● Work to complete
From the reflection on Psalm 72, reproduce the passage word for word, starting at the words "A Reflection on" and ending after the words "in our minds.".

A Reflection on Psalm 72.1-7 by Canon Rob,
4th December, 2nd Sunday of Advent
We are now in the Church’s season of Advent: these four weeks full of expectation and wonderful hymns, like “O come, O come, Emmanuel” with its chorus, “Rejoice, rejoice! Emmanuel shall come to thee, O Israel.” For Christians, Christ is Emmanuel: the Hebrew word meaning “God [is] with us.” As we recalled just two weeks ago, we also celebrate Christ as King and today’s psalm is all about the king. We only use the first seven verses, but verse 11 says, “All kings shall fall down before him; all nations shall do him service.” So it is easy to read Psalm 72 with Jesus very much in our minds.

● Data segment
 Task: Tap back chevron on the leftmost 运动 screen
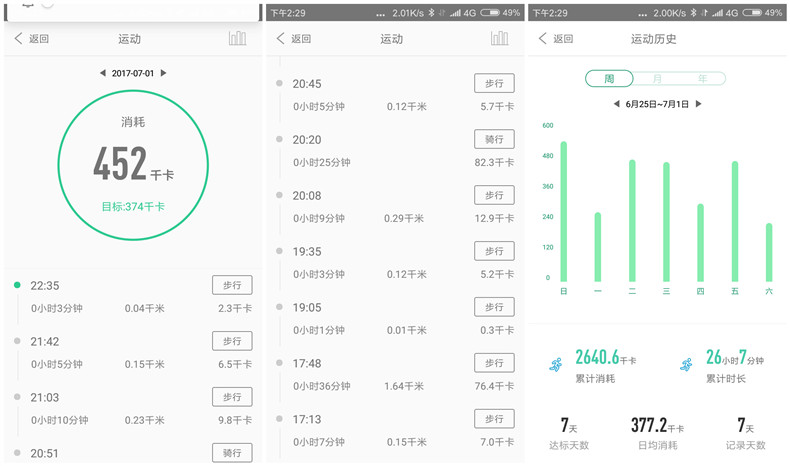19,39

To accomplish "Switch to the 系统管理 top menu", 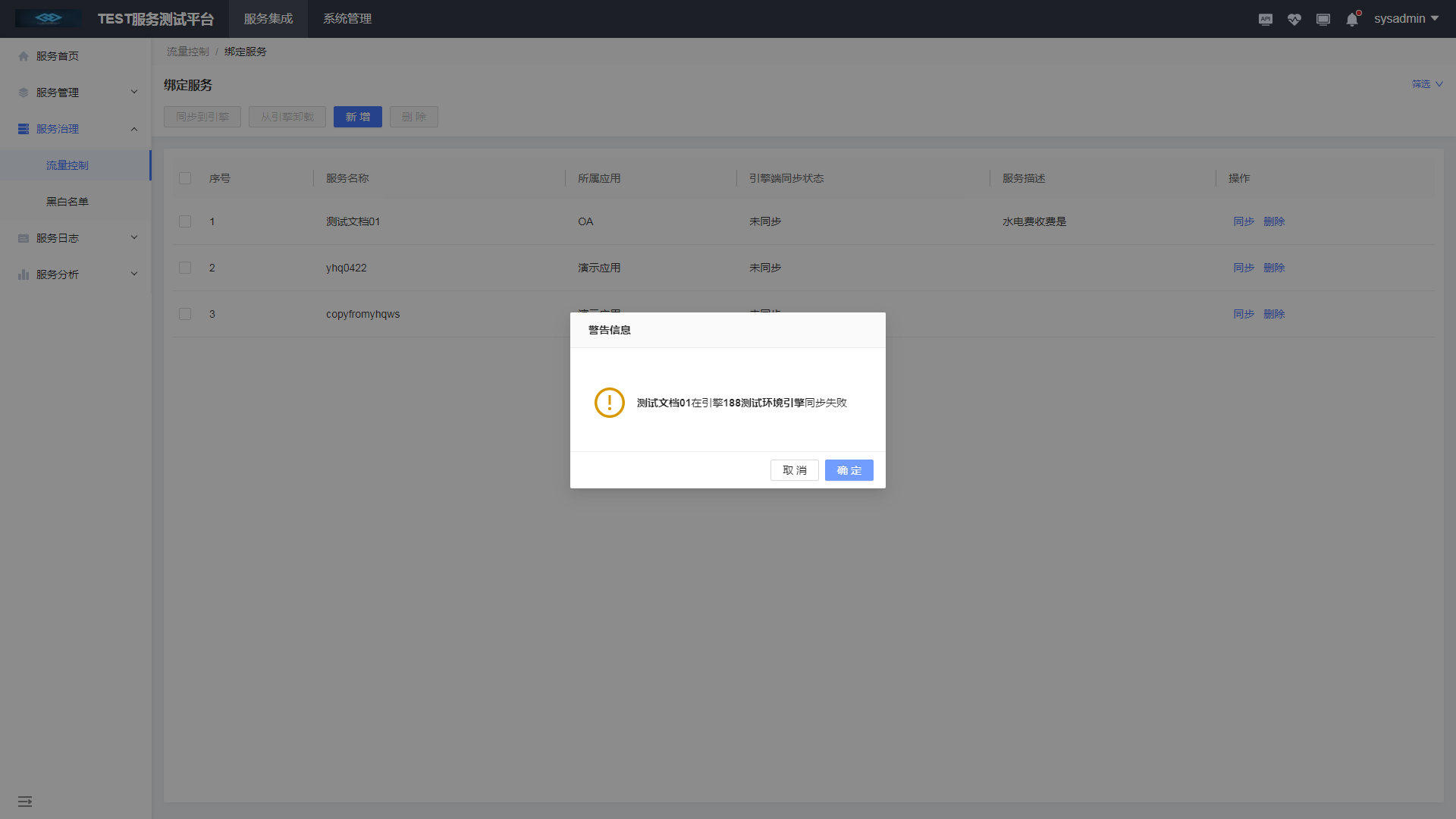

● Output
A Reflection on Psalm 72.1-7 by Canon Rob,
4th December, 2nd Sunday of Advent
We are now in the Church’s season of Advent: these four weeks full of expectation and wonderful hymns, like “O come, O come, Emmanuel” with its chorus, “Rejoice, rejoice! Emmanuel shall come to thee, O Israel.” For Christians, Christ is Emmanuel: the Hebrew word meaning “God [is] with us.” As we recalled just two weeks ago, we also celebrate Christ as King and today’s psalm is all about the king. We only use the first seven verses, but verse 11 says, “All kings shall fall down before him; all nations shall do him service.” So it is easy to read Psalm 72 with Jesus very much in our minds.